— To do —
Each of the records must appear again, exactly as it was written.

— Source records —
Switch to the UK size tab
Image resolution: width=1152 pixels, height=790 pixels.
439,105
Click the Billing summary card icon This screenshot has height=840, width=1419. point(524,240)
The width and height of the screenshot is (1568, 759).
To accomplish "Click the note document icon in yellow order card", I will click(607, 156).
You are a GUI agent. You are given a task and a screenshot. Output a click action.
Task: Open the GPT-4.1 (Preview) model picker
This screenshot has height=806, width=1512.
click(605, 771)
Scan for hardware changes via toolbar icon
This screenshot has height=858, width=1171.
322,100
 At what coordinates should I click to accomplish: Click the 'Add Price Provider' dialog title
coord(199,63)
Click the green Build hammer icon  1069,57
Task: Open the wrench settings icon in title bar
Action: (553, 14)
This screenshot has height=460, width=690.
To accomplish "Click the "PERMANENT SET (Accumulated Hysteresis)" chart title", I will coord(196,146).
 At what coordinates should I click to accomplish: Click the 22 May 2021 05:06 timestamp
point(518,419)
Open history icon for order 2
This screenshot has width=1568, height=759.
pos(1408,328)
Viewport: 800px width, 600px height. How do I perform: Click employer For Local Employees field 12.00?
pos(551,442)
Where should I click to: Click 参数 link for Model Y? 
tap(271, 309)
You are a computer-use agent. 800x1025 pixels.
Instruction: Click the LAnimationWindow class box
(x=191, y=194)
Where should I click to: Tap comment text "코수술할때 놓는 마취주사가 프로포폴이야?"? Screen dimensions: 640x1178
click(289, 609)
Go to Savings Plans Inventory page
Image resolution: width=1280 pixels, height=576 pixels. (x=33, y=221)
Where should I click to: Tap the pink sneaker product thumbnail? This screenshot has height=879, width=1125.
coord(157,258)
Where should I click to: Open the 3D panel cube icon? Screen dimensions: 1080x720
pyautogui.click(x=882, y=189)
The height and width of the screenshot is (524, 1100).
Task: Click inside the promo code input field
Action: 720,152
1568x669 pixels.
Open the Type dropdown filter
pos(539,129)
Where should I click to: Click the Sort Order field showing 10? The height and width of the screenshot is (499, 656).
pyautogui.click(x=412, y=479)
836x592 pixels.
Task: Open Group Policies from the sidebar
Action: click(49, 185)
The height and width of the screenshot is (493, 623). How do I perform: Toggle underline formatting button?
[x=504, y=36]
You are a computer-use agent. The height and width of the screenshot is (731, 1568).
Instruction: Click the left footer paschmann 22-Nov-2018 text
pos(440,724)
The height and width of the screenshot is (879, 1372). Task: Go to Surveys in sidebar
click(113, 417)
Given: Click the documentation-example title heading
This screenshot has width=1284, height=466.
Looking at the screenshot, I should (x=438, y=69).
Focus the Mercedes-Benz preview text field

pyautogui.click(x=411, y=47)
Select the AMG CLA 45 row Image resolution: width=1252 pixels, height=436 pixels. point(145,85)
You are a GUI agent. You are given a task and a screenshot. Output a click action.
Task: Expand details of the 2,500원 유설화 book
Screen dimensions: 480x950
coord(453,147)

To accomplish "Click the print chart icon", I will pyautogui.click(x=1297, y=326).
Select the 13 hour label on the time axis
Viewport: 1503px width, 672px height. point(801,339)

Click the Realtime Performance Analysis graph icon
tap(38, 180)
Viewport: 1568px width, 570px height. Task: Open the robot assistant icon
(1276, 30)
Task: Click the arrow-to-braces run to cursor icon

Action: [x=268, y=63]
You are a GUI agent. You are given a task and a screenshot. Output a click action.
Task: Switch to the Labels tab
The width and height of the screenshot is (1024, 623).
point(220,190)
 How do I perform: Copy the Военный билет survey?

— Exercise answer —
Switch to the UK size tab
Image resolution: width=1152 pixels, height=790 pixels.
439,105
Click the Billing summary card icon This screenshot has height=840, width=1419. point(524,240)
The width and height of the screenshot is (1568, 759).
To accomplish "Click the note document icon in yellow order card", I will click(607, 156).
You are a GUI agent. You are given a task and a screenshot. Output a click action.
Task: Open the GPT-4.1 (Preview) model picker
This screenshot has height=806, width=1512.
click(605, 771)
Scan for hardware changes via toolbar icon
This screenshot has height=858, width=1171.
322,100
 At what coordinates should I click to accomplish: Click the 'Add Price Provider' dialog title
coord(199,63)
Click the green Build hammer icon  1069,57
Task: Open the wrench settings icon in title bar
Action: (553, 14)
This screenshot has height=460, width=690.
To accomplish "Click the "PERMANENT SET (Accumulated Hysteresis)" chart title", I will coord(196,146).
 At what coordinates should I click to accomplish: Click the 22 May 2021 05:06 timestamp
point(518,419)
Open history icon for order 2
This screenshot has width=1568, height=759.
pos(1408,328)
Viewport: 800px width, 600px height. How do I perform: Click employer For Local Employees field 12.00?
pos(551,442)
Where should I click to: Click 参数 link for Model Y? 
tap(271, 309)
You are a computer-use agent. 800x1025 pixels.
Instruction: Click the LAnimationWindow class box
(x=191, y=194)
Where should I click to: Tap comment text "코수술할때 놓는 마취주사가 프로포폴이야?"? Screen dimensions: 640x1178
click(289, 609)
Go to Savings Plans Inventory page
Image resolution: width=1280 pixels, height=576 pixels. (x=33, y=221)
Where should I click to: Tap the pink sneaker product thumbnail? This screenshot has height=879, width=1125.
coord(157,258)
Where should I click to: Open the 3D panel cube icon? Screen dimensions: 1080x720
pyautogui.click(x=882, y=189)
The height and width of the screenshot is (524, 1100).
Task: Click inside the promo code input field
Action: 720,152
1568x669 pixels.
Open the Type dropdown filter
pos(539,129)
Where should I click to: Click the Sort Order field showing 10? The height and width of the screenshot is (499, 656).
pyautogui.click(x=412, y=479)
836x592 pixels.
Task: Open Group Policies from the sidebar
Action: click(49, 185)
The height and width of the screenshot is (493, 623). How do I perform: Toggle underline formatting button?
[x=504, y=36]
You are a computer-use agent. The height and width of the screenshot is (731, 1568).
Instruction: Click the left footer paschmann 22-Nov-2018 text
pos(440,724)
The height and width of the screenshot is (879, 1372). Task: Go to Surveys in sidebar
click(113, 417)
Given: Click the documentation-example title heading
This screenshot has width=1284, height=466.
Looking at the screenshot, I should (x=438, y=69).
Focus the Mercedes-Benz preview text field

pyautogui.click(x=411, y=47)
Select the AMG CLA 45 row Image resolution: width=1252 pixels, height=436 pixels. point(145,85)
You are a GUI agent. You are given a task and a screenshot. Output a click action.
Task: Expand details of the 2,500원 유설화 book
Screen dimensions: 480x950
coord(453,147)

To accomplish "Click the print chart icon", I will pyautogui.click(x=1297, y=326).
Select the 13 hour label on the time axis
Viewport: 1503px width, 672px height. point(801,339)

Click the Realtime Performance Analysis graph icon
tap(38, 180)
Viewport: 1568px width, 570px height. Task: Open the robot assistant icon
(1276, 30)
Task: Click the arrow-to-braces run to cursor icon

Action: [x=268, y=63]
You are a GUI agent. You are given a task and a screenshot. Output a click action.
Task: Switch to the Labels tab
The width and height of the screenshot is (1024, 623).
point(220,190)
 How do I perform: Copy the Военный билет survey?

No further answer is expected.